In the discussions, although committed to the process, Ray Odierno harbored serious concerns about the strategic releases. He had been leading the day-to-day battle since December and was the one writing stacks of condolence letters to families of the fallen that spring, when fighting claimed 81 Americans in March. The number of envelopes waiting on his desk would increase that summer, as 104 Americans died in April and 126 in May. More than 600 were
wounded each of these months. In one discussion, Ray objected to the release of men like Abu Mustafa, who had American and British
blood on their hands.

“Yeah,” Graeme responded, “tell me one man in this room that doesn't have blood on his hands. We're drenched in the damn stuff.”

In between these meetings, Graeme, Anne Meree, John Christian, and the other members of their team met weekly with Ray's trusted staff. Graeme had a powerful ally in Emma Sky, Ray's political adviser. A brilliant Brit who had started as a bitter critic of the war, Emma became nearly inseparable from her boss, Ray, during his time commanding in Iraq. It was a testament to Ray that he kept close and relied on such an outsider whose unvarnished critiques of the Coalition's campaign could be uncomfortable but necessary antidotes to the too-often insular world of military high command.

But even as FSEC made its case, Graeme instructed the team
never to sugarcoat or obscure the crimes of the men they proposed releasing.
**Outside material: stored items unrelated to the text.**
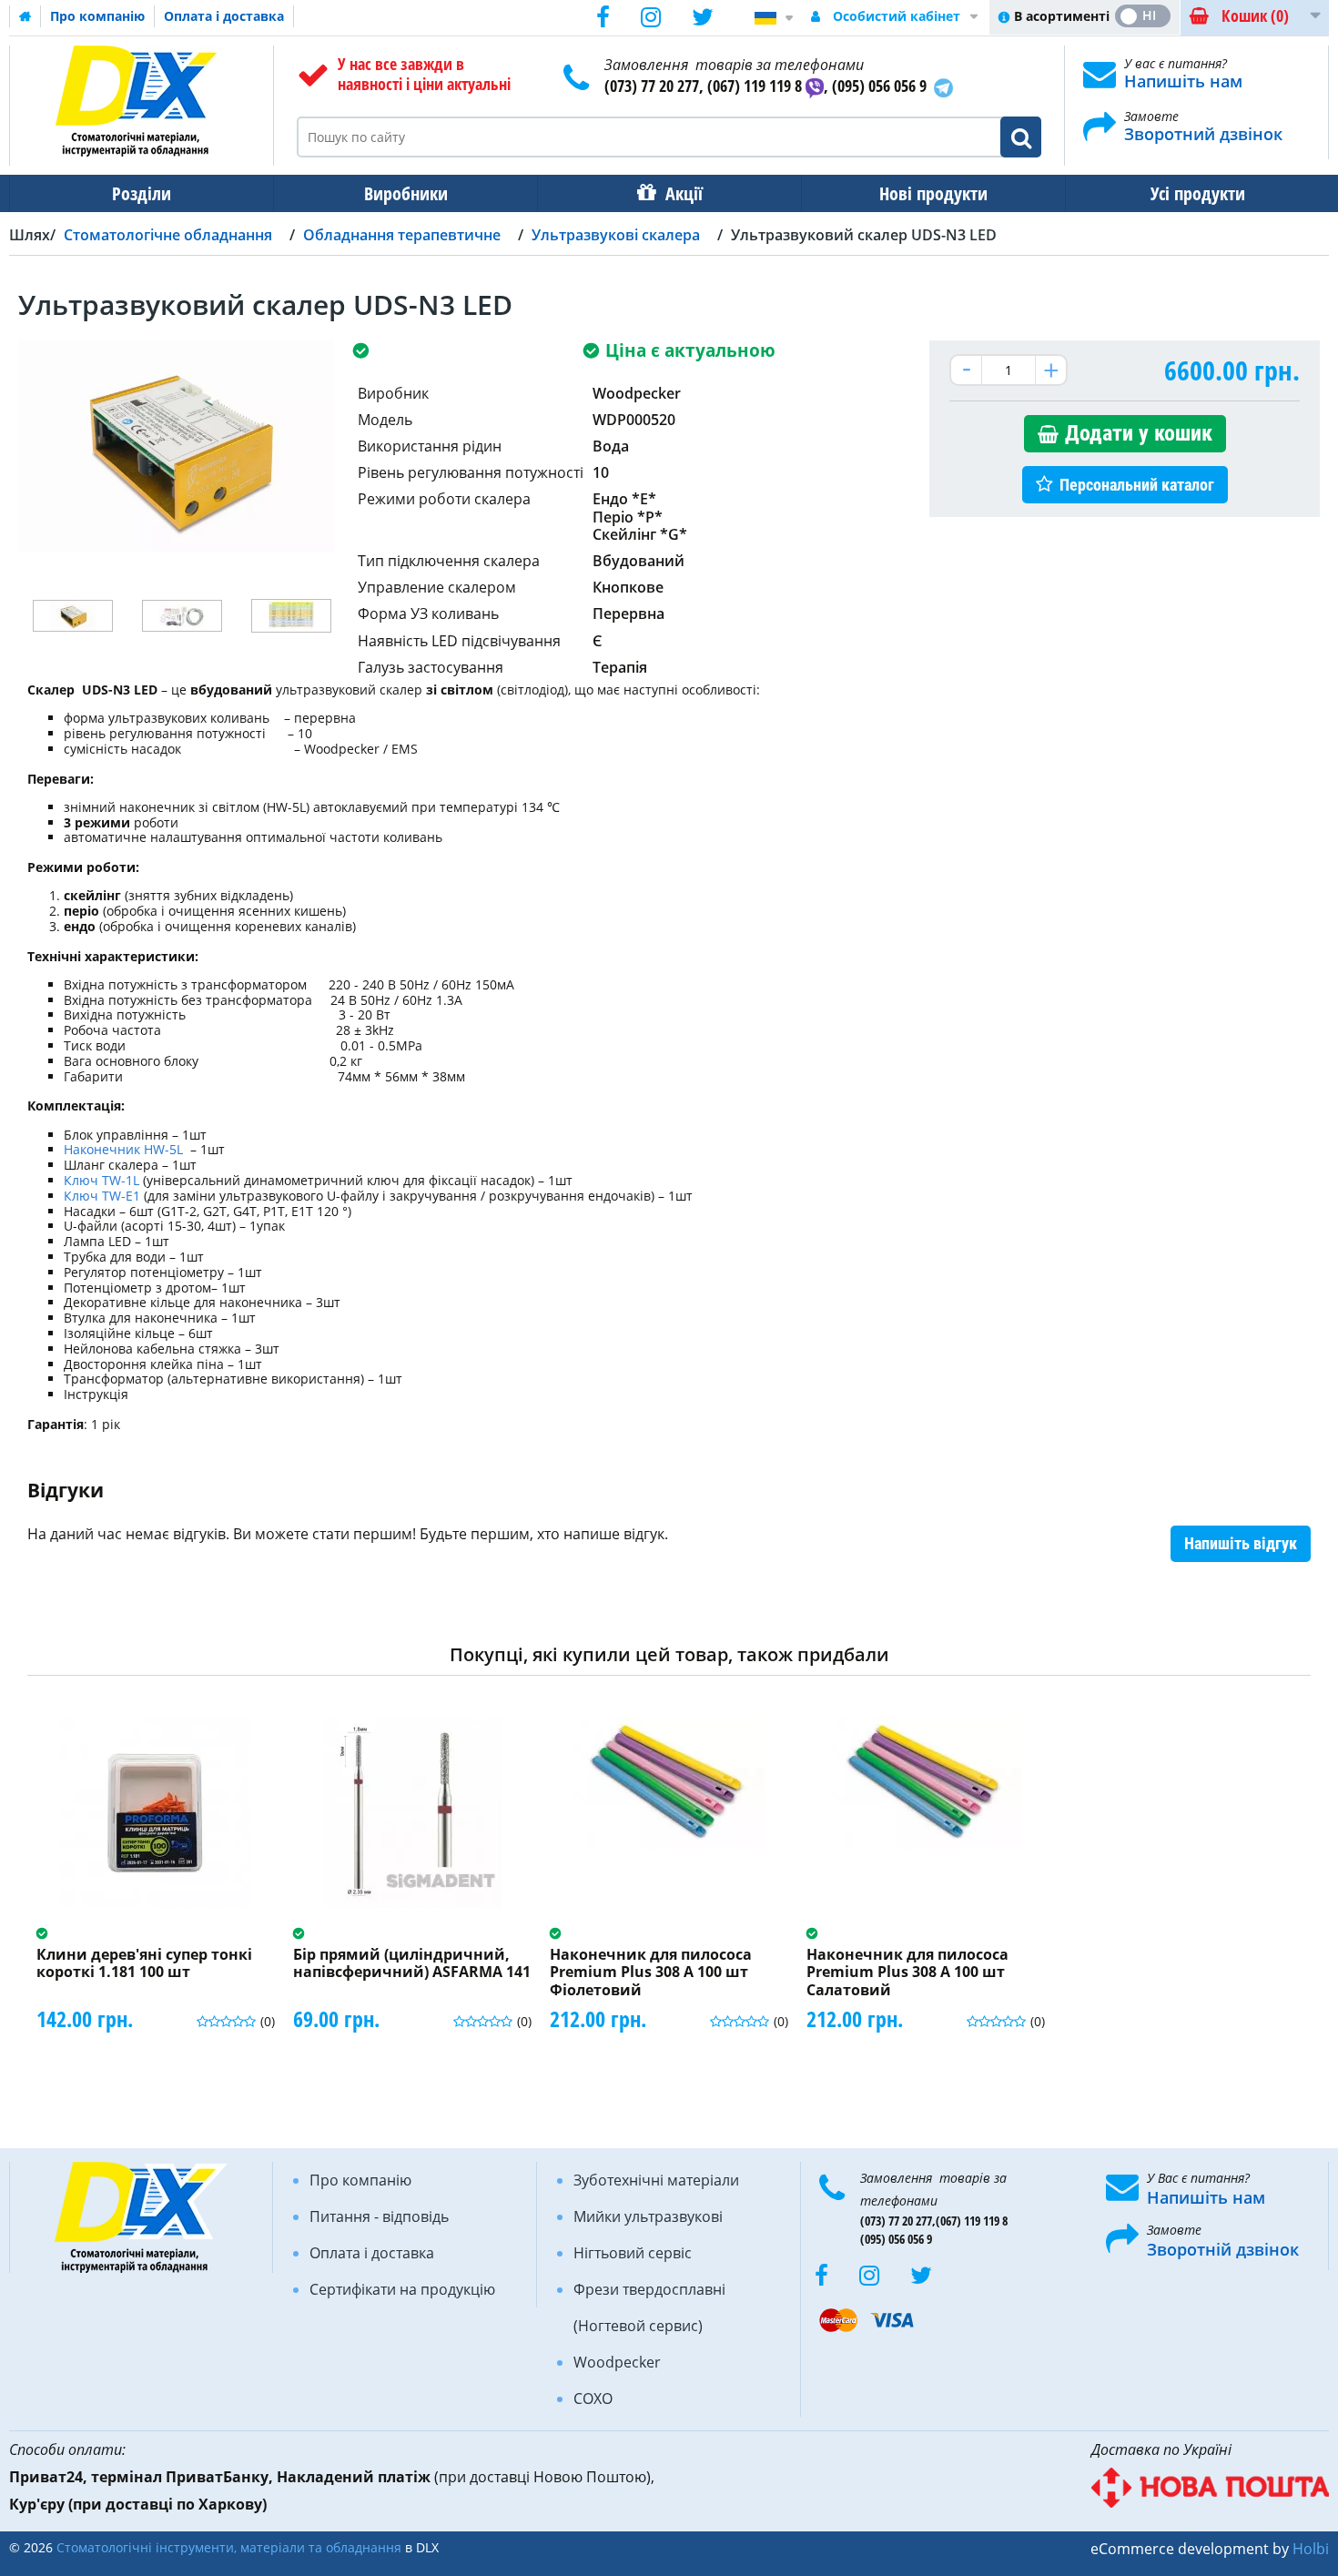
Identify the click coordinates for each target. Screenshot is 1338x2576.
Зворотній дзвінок (1223, 2249)
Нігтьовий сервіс (632, 2253)
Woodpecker (617, 2362)
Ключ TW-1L (101, 1180)
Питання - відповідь (379, 2216)
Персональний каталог (1136, 484)
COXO (593, 2398)
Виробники (406, 193)
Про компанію (97, 16)
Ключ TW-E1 (102, 1195)
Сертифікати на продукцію (402, 2289)
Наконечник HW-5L (125, 1149)
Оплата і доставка (224, 16)
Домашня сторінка (25, 16)
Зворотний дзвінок (1203, 134)
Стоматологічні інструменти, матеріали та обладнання (228, 2547)
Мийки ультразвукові (648, 2216)
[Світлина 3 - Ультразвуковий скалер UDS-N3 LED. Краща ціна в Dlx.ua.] (291, 616)
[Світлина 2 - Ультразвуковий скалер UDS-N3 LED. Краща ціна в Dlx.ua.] (182, 616)
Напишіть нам (1183, 81)
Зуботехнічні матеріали (656, 2180)
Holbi (1310, 2549)
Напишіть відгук (1240, 1543)
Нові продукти (933, 193)
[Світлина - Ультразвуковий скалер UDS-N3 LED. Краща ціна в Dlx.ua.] (73, 616)
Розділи (141, 193)
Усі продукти (1197, 193)
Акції (684, 193)
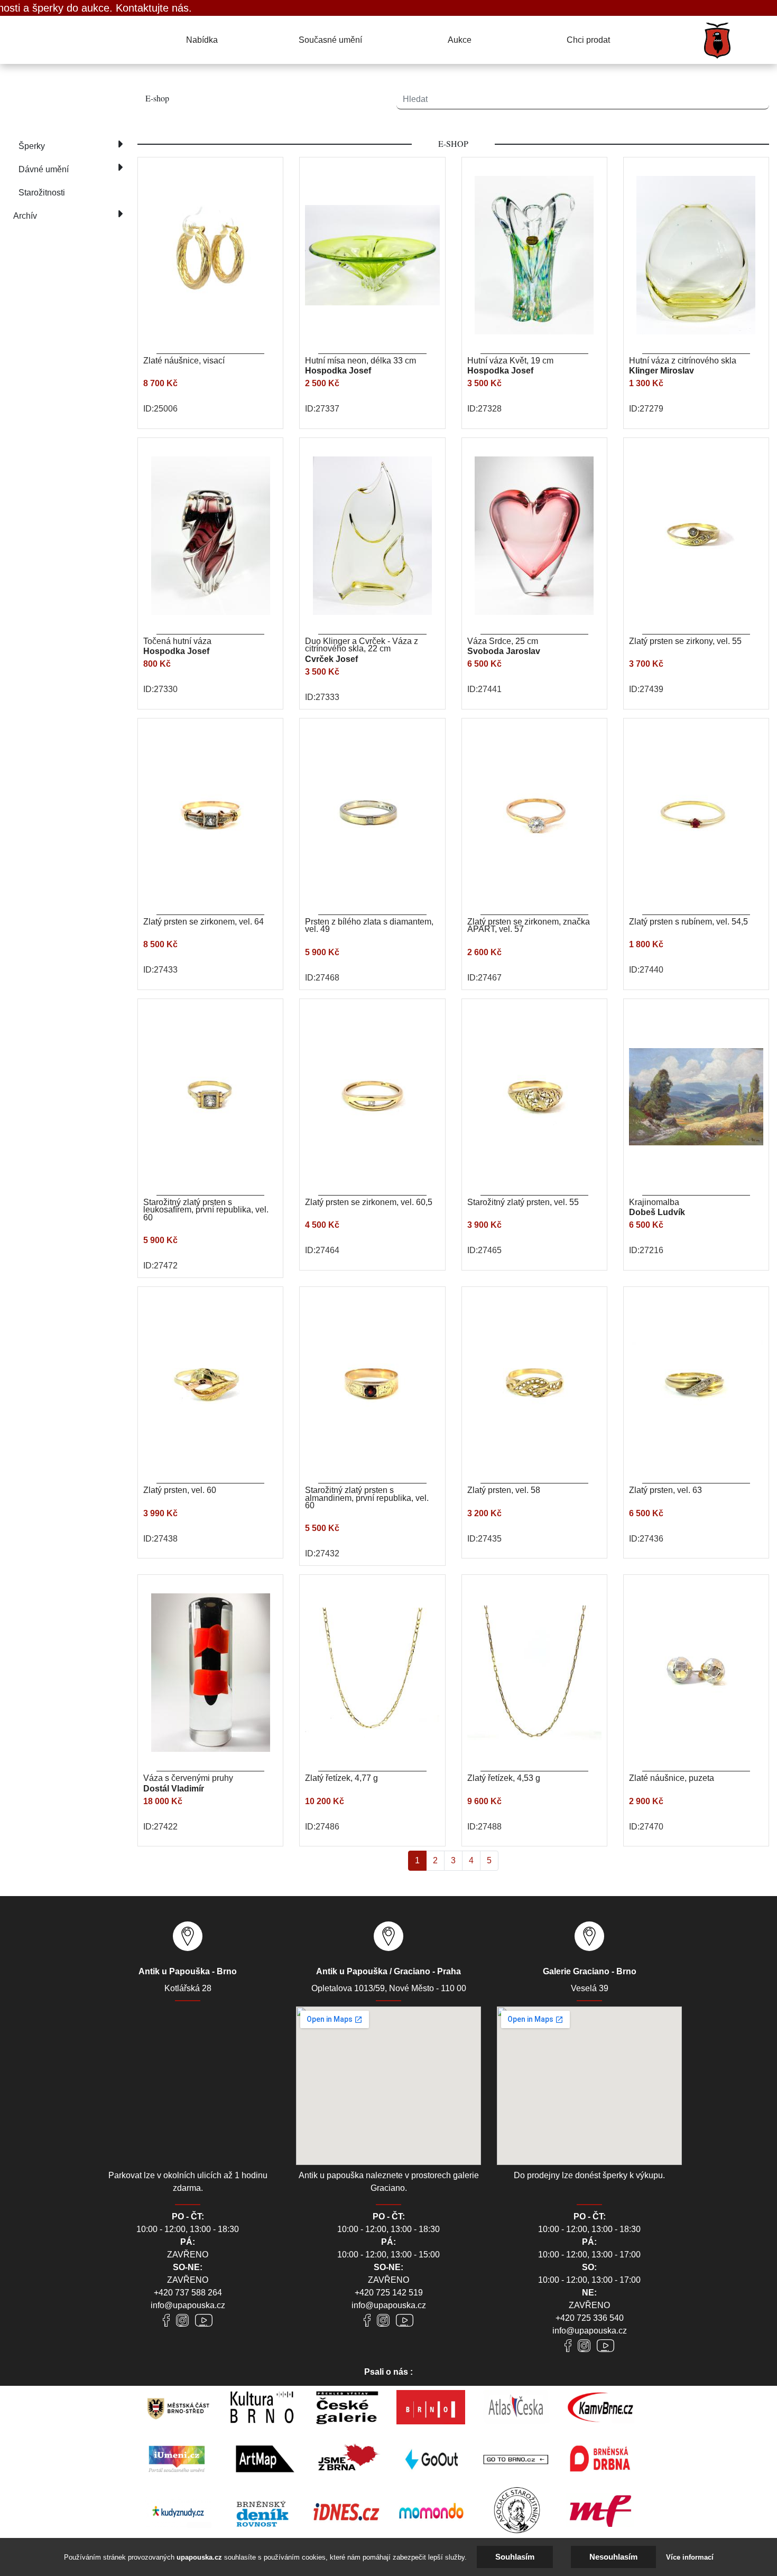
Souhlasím (514, 2556)
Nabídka (202, 39)
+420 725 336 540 (590, 2317)
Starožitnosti (41, 192)
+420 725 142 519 (389, 2292)
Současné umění (330, 39)
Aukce (459, 39)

So when it came time to propose releasing Abu Mustafa, John laid out all the details of his crimes in their presentation at the Friday meeting at the Water Palace: among others, masterminding the deaths of twenty-two Americans and twelve Nepalese construction workers, one of whom was beheaded.

Dave's style took into account the emotions these releases could rile. When it came
time for a decision, he turned to his right. “Ray, what do you think?” Ray would give his piece. “Stan?” I would give mine. And so it happened for Abu Mustafa. With our accession, Dave approved his release.

Five months after the release of Abu Wail, the religious emir, we saw him resurface on the outside. On May 2, 2007, three insurgent groups announced that they had come together under a new breakaway coalition, the
Jihad and Reform Front (JRF). Although intensely anti-American, the group's announcement set it in opposition to AQI, explicitly declaring its goal
to avoid killing innocents. In addition to the Islamic Army in Iraq and the Mujahedeen Army, the faction included a new group called the Sharia Committee of Ansar al-Sunnah—
led by Abu Wail. Reports indicated that Abu Wail had sought to lead Ansar into this new coalition, but only
a faction came with him. Abu Wail's actions earned him the ire of Ansar's members, who accused him of
collaborating with the United States. Soon thereafter, AQI began to
target the leaders of the new Jihad and Reform Front. Some reports indicated that JRF, as it
clashed with AQI, petered out. Others saw it survive, continuing to cause
dissension within Ansar's ranks.

All of these measures had a half-life, and creating a durable competitor to AQI was not the goal. Instead, when the U.S.-led Coalition had everything on the table, Graeme looked for a way to nudge the dynamics in our direction, to create a spurt of momentum in our favor. Doing so would add to the momentum gathering elsewhere, through the quiet work of the CIA, enterprising Marine commanders in Anbar, and then–Brigadier General John Allen, who deftly negotiated deals with Iraqi sheikhs who were residing in Jordan.

At the end of July, two months after Abu Wail's faction appeared on the Internet, Graeme's tour ended and he returned to Scotland. It's unclear whether either Abu Wail or Abu Mustafa survived the war.